BEGIN TEXT SEGMENT
A Bookseller Field Trip


Cynthia Compton - September 18, 2019

Oh, the joy of attending a book launch… that you didn’t plan, don’t need to manage, and can just hang out as an interested reader! No worrying about attendance, no stressing about the number of copies you ordered in, no last-minute calls to the author who is “on their way,” surely, but a little bit lost on the drive from the airport.
I treated myself to just such an event tonight, and wanted to bring all of you along, both to share our colleague Tiffany Phillips’ charming Wild Geese Bookshop in Franklin, Indiana, and to highlight the launch of Brian Allen Carr’s newest book Opioid, Indiana. If you haven’t seen a galley (or as of today, if it’s not on your New Releases table), then that’s the first “to-do” item of your workday:


Here’s a bit about the book:
Seventeen-year-old Riggle, the novel’s narrator, has been sent from Texas to live with an uncle (and the uncle’s girlfriend) in Indiana following the death of his parents. Landing in a small town near Indianapolis — read that as a small town anywhere in America right now — he navigates a world full of “adults” in which the teenagers seem to have the best grasp on reality, albeit a reality blurred with meth and opioid addiction ravaging their communities, economic uncertainty and the racism and violence fed by fear and insecurity. Riggle’s voice is direct, honest and funny in that way that only teenagers can be, and it’s one of the best and most heartbreakingly real novels about small-town life in this decade that I have read. Every single time I scan another article about the need for our children to develop “grit,” or some vanilla-flavored parenting tome about fostering resilience and coping skills in our children, I consider the realities of adolescence in America in 2019. I think about school shootings and drug addiction, about terrorism and racism and the ever-real possibility of violence at the local convenience store or church youth group event perpetrated by another American toting a semiautomatic rifle.  And I wonder, how did we ever raise kids to be this tough?
END TEXT SEGMENT
- REQUEST -
According to the post, in what town is Wild Geese Bookshop located? The post ends here, and the data below is separate from it.
BEGIN INFORMATION SUPPLIED
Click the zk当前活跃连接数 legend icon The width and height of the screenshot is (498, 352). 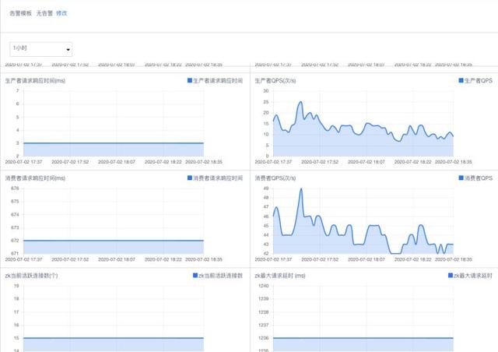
END INFORMATION SUPPLIED
- EXPECTED ANSWER -
Franklin, Indiana.